→ **Task directions**
Write out exactly the lines of the entries below from the one holding "is (219, 344)." to the one holding "Click the new adjustment layer icon", inclusive, and leave out all other lines.

Stored data entries:
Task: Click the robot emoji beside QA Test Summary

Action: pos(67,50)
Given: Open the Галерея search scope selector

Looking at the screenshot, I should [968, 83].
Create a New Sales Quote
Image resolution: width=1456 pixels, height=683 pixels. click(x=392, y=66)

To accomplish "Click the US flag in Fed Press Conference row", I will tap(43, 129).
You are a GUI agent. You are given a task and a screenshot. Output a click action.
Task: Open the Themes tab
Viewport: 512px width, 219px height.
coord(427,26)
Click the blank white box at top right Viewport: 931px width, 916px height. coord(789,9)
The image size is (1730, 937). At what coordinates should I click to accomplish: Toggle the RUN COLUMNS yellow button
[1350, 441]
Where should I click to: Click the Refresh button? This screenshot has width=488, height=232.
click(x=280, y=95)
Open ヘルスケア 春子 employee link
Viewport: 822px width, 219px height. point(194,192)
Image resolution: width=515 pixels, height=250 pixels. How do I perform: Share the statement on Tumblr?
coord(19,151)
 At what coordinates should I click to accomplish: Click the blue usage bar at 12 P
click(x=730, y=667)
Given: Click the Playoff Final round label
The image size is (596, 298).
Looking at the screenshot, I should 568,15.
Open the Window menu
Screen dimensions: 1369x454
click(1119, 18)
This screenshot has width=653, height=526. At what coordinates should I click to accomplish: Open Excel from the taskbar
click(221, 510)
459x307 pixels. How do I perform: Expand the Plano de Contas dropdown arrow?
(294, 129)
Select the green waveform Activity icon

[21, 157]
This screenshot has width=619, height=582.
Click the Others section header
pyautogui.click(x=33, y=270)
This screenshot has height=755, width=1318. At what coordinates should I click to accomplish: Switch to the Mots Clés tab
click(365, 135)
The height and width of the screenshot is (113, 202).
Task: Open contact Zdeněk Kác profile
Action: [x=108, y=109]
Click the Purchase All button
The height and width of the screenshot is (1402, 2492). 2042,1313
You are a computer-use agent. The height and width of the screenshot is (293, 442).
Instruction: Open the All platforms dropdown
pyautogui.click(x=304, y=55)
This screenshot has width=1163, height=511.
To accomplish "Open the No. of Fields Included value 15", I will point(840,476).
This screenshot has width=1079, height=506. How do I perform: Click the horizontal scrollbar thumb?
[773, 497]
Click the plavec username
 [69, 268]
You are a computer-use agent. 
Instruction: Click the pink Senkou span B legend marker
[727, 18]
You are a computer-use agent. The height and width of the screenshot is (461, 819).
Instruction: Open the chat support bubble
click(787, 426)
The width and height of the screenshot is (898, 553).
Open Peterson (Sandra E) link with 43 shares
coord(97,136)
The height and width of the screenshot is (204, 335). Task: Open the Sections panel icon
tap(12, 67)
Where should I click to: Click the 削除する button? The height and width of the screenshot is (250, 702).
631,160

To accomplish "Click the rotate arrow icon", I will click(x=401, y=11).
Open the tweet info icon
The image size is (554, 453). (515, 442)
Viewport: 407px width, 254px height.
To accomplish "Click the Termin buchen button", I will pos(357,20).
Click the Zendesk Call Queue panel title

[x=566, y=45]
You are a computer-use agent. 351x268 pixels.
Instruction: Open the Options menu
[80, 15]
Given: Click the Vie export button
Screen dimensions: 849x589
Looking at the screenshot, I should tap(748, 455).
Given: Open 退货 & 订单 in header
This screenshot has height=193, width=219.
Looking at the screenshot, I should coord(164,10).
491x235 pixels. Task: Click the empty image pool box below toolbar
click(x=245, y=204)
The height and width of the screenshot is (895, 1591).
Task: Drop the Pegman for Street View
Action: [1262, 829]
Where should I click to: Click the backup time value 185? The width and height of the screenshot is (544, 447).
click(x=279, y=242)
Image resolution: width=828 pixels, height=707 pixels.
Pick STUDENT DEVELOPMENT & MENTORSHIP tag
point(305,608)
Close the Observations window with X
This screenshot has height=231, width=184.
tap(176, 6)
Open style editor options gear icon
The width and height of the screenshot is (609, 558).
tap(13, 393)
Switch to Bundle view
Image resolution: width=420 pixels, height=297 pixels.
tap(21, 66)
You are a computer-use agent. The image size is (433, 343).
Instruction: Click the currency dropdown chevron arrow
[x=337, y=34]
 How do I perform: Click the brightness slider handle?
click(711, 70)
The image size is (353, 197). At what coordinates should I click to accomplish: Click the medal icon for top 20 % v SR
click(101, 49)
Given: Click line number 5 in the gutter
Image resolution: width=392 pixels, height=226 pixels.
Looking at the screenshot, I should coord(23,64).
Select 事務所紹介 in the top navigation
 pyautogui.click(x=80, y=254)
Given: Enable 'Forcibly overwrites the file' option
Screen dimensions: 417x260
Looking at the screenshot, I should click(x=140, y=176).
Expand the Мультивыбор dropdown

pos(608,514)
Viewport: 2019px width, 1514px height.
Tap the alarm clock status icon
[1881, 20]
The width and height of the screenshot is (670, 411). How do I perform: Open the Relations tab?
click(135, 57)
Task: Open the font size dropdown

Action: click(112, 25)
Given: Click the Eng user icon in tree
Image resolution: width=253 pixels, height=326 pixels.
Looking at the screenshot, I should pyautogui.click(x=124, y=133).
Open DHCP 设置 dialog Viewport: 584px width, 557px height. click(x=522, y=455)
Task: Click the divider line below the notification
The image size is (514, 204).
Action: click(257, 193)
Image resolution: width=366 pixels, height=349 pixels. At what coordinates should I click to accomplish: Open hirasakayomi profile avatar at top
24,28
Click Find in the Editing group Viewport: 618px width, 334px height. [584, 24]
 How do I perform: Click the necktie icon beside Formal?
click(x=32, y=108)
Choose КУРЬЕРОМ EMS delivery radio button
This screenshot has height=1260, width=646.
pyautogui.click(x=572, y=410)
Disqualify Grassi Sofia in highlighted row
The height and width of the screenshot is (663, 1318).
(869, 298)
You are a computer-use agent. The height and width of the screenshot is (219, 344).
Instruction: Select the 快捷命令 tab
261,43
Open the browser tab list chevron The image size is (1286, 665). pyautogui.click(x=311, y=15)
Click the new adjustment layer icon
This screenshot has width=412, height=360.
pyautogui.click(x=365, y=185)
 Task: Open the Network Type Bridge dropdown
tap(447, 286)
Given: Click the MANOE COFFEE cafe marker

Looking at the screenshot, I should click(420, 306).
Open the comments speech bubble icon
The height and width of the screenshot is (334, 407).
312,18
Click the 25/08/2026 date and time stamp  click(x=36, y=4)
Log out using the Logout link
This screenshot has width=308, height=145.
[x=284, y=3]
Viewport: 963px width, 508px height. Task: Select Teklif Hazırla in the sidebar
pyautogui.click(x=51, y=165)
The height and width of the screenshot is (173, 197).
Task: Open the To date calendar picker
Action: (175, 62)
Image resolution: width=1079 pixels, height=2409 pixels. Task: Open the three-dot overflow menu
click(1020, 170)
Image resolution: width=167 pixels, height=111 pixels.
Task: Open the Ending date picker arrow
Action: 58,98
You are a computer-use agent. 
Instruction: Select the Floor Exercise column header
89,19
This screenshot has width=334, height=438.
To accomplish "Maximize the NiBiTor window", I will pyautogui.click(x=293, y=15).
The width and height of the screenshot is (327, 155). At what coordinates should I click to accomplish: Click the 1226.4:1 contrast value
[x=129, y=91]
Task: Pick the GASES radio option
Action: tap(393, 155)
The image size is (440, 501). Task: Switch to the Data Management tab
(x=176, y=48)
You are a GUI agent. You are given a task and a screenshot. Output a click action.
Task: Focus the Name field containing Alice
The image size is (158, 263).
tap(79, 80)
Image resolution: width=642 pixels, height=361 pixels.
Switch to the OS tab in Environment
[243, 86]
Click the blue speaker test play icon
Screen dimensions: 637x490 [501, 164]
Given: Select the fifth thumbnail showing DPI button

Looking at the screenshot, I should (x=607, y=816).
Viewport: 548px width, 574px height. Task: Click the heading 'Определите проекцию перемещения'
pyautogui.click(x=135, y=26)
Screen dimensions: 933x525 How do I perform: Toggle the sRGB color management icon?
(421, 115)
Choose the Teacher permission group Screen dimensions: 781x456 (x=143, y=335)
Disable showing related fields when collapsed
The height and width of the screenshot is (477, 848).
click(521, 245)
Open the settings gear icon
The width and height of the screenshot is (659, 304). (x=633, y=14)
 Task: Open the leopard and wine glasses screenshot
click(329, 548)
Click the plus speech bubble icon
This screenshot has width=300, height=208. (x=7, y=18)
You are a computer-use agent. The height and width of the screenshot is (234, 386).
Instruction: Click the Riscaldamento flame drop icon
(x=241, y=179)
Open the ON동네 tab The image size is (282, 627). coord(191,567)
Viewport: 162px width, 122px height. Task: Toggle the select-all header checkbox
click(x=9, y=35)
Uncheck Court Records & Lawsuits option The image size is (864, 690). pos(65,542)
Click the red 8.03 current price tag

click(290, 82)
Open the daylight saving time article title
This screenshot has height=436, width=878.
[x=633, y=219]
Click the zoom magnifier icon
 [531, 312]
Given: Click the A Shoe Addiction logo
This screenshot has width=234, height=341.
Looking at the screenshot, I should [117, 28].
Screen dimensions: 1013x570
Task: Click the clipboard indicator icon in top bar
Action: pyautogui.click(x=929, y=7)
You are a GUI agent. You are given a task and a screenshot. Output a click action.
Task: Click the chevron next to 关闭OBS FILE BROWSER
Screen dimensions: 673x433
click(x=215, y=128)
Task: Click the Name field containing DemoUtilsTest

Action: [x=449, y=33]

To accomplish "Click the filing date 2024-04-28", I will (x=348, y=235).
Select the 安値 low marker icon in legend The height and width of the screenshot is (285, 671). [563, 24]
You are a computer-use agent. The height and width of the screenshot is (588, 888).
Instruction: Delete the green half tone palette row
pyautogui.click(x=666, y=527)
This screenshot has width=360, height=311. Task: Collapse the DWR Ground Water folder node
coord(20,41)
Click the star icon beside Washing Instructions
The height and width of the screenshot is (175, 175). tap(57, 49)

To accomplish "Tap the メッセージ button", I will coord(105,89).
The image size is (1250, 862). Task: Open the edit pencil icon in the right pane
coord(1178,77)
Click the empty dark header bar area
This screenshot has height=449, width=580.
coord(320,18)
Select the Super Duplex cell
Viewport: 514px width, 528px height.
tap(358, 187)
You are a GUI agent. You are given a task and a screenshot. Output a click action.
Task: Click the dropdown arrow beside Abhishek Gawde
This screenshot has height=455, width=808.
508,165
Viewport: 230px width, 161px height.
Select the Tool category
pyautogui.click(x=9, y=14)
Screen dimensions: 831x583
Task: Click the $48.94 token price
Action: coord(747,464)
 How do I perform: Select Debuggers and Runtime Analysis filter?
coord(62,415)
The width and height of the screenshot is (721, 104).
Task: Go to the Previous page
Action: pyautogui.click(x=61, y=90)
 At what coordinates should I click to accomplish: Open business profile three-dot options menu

→ **Response**
You are a computer-use agent. The height and width of the screenshot is (219, 344).
Instruction: Select the 快捷命令 tab
261,43
Open the browser tab list chevron The image size is (1286, 665). pyautogui.click(x=311, y=15)
Click the new adjustment layer icon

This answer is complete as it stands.